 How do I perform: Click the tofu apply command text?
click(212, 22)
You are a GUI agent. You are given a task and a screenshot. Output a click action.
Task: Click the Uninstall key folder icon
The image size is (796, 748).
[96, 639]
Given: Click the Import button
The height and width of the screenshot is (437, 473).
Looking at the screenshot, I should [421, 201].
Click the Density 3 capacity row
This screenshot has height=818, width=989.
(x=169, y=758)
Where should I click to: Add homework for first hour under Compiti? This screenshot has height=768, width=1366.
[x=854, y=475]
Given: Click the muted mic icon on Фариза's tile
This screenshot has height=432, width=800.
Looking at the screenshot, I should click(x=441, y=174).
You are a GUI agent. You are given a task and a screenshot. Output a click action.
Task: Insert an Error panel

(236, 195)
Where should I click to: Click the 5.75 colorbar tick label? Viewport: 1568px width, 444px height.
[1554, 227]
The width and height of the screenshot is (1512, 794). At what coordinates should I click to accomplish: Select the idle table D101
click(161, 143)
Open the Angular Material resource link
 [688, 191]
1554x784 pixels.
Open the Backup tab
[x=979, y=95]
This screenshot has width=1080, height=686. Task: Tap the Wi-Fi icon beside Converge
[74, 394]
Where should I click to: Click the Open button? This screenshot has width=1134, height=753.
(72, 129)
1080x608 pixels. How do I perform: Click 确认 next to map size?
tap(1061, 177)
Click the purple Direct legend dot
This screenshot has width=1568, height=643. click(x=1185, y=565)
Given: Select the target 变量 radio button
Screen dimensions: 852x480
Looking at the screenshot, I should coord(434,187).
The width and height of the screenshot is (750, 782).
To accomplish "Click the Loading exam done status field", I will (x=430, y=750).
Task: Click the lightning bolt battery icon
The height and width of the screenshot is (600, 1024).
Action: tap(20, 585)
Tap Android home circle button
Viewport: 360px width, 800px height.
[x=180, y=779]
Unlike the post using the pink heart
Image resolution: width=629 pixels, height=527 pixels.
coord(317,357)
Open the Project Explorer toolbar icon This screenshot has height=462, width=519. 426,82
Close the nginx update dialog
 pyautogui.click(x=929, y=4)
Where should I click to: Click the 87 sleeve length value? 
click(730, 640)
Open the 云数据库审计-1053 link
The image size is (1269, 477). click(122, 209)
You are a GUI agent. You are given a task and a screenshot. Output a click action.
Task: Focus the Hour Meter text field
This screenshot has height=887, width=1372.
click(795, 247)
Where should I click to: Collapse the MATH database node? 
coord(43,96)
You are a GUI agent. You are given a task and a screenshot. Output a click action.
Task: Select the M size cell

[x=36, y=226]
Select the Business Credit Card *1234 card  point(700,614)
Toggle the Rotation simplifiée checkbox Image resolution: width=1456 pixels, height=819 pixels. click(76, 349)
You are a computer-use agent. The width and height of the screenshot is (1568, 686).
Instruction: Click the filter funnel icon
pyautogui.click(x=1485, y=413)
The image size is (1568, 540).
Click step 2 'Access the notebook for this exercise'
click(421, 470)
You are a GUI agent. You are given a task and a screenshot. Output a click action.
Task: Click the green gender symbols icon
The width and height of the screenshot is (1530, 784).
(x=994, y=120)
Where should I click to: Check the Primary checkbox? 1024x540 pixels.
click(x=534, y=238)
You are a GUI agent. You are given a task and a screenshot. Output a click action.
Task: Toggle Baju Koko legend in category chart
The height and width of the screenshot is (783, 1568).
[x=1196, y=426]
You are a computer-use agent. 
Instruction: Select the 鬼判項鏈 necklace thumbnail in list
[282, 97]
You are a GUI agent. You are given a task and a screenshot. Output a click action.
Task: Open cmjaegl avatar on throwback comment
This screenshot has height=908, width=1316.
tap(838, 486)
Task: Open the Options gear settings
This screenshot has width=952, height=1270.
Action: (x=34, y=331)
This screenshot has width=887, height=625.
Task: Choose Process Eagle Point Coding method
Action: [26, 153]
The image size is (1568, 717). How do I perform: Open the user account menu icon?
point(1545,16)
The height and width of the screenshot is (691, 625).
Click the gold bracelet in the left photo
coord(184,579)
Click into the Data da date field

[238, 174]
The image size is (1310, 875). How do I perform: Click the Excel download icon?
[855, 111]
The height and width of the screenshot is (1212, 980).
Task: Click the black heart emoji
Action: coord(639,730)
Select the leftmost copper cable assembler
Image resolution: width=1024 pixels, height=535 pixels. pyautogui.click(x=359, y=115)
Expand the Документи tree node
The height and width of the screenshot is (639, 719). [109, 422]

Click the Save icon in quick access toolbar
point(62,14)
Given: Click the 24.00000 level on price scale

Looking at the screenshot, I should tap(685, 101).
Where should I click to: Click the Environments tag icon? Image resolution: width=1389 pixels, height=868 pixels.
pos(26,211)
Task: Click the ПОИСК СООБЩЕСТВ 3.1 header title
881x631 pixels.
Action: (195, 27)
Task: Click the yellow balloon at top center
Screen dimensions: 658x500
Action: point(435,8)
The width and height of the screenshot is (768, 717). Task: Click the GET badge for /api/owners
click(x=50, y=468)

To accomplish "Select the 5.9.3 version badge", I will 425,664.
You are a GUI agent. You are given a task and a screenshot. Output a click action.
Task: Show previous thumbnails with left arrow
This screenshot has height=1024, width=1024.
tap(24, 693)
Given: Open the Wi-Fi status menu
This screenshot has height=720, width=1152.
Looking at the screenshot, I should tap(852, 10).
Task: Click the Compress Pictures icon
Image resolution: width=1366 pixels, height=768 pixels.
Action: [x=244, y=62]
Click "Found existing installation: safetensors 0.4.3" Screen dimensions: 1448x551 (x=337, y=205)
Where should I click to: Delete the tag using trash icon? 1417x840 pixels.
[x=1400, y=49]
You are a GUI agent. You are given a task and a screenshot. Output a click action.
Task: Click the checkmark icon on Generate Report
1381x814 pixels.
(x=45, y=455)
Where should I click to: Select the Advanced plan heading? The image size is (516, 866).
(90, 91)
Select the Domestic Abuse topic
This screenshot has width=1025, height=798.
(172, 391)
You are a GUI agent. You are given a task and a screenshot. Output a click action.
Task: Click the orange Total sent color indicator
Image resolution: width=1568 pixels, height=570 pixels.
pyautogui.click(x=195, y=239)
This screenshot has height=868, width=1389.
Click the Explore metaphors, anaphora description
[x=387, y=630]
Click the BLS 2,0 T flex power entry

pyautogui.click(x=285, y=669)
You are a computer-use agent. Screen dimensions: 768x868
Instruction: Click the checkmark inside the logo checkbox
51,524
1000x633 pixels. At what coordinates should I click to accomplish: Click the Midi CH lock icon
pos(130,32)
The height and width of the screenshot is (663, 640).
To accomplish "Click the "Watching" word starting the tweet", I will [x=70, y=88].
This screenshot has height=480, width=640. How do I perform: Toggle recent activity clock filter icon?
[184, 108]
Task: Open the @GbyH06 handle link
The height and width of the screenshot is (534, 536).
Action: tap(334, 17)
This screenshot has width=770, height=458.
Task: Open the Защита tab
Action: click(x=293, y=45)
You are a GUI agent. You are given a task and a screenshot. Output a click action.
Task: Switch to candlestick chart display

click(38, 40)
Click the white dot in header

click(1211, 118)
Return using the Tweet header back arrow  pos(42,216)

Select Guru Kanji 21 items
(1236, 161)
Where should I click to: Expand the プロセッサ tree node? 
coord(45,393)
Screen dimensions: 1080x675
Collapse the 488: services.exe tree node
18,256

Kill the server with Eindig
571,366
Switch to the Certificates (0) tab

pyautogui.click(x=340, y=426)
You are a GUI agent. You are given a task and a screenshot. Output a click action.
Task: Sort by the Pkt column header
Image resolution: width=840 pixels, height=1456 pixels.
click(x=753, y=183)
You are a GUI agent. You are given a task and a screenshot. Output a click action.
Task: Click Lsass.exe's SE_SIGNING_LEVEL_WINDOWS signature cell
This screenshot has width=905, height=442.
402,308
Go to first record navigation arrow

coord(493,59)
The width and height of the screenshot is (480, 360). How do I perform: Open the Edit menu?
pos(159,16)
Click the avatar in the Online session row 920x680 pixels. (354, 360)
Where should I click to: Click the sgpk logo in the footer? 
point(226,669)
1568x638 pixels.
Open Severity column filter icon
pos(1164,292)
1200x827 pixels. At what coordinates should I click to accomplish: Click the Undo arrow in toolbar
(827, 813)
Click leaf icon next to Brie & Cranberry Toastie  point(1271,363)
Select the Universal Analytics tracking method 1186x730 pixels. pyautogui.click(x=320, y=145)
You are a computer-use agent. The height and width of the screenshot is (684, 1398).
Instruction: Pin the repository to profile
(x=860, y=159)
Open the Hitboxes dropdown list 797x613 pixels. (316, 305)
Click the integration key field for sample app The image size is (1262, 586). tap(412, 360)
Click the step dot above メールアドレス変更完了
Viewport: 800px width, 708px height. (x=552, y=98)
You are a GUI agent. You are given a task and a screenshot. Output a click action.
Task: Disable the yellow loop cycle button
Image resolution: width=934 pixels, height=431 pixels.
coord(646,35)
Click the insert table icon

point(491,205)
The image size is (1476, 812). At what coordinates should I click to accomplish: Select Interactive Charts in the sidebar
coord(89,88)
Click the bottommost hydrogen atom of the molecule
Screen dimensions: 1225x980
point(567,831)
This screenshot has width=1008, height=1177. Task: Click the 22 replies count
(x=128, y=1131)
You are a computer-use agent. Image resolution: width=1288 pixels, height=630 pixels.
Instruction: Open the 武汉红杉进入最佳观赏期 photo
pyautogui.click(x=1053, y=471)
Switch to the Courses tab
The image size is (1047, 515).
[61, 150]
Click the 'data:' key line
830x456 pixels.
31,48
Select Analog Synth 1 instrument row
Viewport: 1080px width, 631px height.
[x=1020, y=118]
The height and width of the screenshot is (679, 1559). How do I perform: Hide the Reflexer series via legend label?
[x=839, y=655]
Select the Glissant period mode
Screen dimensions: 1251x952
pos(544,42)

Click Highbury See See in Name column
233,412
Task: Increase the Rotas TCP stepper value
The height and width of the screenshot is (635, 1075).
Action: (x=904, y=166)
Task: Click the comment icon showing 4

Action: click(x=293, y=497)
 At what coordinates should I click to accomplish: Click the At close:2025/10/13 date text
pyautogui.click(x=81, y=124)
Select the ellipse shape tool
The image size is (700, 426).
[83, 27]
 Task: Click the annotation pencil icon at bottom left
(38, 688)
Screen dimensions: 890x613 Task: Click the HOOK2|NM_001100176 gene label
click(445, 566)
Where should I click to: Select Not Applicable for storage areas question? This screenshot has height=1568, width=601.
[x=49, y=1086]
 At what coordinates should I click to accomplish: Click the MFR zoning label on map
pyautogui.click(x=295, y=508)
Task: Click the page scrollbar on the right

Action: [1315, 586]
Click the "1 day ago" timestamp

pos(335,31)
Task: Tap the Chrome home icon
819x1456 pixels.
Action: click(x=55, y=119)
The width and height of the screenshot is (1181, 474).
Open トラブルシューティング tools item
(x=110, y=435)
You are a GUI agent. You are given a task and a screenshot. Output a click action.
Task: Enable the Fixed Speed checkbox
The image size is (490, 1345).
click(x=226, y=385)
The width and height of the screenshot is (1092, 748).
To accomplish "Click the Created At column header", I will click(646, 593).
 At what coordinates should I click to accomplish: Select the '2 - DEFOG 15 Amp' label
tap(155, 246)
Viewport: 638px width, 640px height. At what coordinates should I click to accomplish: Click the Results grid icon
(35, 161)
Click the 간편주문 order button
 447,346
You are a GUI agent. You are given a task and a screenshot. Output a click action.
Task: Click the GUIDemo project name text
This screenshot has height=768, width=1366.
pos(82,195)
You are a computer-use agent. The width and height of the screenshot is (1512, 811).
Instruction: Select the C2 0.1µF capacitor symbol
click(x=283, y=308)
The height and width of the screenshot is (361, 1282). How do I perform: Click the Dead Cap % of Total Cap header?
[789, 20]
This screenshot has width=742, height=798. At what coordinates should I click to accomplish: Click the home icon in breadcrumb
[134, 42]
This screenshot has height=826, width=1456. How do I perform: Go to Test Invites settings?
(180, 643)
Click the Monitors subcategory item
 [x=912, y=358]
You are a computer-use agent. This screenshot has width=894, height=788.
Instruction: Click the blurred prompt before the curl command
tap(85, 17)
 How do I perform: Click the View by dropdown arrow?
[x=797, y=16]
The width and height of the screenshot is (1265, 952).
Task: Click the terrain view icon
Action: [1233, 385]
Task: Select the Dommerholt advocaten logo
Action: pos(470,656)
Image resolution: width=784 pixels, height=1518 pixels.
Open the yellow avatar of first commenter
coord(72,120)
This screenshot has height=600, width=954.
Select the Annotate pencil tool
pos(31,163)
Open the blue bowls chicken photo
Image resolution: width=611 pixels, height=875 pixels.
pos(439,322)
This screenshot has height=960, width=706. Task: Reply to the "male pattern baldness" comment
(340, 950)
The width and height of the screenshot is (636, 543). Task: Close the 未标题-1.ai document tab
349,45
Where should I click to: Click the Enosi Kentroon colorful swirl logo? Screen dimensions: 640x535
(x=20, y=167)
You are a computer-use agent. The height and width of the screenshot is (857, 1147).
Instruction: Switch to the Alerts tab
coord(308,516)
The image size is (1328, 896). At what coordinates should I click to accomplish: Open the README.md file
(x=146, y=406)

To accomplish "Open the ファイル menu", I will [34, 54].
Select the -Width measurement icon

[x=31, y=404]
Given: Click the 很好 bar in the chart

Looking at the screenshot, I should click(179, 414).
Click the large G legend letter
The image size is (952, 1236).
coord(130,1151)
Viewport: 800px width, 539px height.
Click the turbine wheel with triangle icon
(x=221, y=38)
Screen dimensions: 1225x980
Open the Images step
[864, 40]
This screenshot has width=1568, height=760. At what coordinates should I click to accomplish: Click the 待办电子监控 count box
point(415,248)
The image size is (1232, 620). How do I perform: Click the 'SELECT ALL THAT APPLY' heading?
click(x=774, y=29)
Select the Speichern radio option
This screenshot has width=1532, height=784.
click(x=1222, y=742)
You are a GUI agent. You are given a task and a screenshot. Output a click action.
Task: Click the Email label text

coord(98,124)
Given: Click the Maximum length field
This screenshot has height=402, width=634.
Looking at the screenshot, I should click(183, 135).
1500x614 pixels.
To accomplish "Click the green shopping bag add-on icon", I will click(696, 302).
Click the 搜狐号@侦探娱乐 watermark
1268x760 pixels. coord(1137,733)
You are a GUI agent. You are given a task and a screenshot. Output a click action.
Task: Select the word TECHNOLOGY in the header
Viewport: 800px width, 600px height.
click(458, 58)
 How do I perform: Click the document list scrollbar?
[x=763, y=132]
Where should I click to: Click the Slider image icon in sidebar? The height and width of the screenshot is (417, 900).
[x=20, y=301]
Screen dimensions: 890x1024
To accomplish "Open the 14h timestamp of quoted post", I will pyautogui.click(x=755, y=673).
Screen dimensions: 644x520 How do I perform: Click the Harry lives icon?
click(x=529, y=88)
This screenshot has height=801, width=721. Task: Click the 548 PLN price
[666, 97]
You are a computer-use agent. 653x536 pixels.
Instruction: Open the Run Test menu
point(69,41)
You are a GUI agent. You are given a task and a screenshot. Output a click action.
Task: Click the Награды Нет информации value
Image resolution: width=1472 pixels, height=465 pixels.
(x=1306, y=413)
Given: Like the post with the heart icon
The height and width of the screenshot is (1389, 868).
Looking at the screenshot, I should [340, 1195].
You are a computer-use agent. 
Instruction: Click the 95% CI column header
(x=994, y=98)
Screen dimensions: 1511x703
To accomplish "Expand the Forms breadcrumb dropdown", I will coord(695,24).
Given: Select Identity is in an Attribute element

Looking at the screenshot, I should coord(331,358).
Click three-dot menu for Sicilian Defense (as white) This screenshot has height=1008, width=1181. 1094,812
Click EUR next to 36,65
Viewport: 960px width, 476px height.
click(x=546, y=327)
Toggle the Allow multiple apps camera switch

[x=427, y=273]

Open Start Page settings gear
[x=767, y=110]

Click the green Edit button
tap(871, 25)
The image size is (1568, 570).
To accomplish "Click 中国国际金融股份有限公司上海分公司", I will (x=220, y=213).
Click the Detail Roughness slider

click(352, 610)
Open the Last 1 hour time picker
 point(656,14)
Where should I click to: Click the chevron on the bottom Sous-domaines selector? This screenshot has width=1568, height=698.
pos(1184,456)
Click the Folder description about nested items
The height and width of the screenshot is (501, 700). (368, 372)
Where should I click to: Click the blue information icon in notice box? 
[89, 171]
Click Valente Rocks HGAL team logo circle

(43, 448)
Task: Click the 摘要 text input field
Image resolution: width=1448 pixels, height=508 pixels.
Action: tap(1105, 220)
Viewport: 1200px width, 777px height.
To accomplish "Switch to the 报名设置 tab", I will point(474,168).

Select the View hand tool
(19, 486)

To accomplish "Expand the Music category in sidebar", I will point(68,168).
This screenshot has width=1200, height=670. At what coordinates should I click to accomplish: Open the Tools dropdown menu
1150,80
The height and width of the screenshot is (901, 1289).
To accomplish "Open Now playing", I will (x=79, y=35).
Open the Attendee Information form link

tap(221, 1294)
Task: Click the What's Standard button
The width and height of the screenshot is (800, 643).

● **Activity**
Using the listing above, report each line that mentions the word "post".

● **Exercise answer**
Unlike the post using the pink heart
To accomplish "Open the 14h timestamp of quoted post", I will pyautogui.click(x=755, y=673).
Given: Like the post with the heart icon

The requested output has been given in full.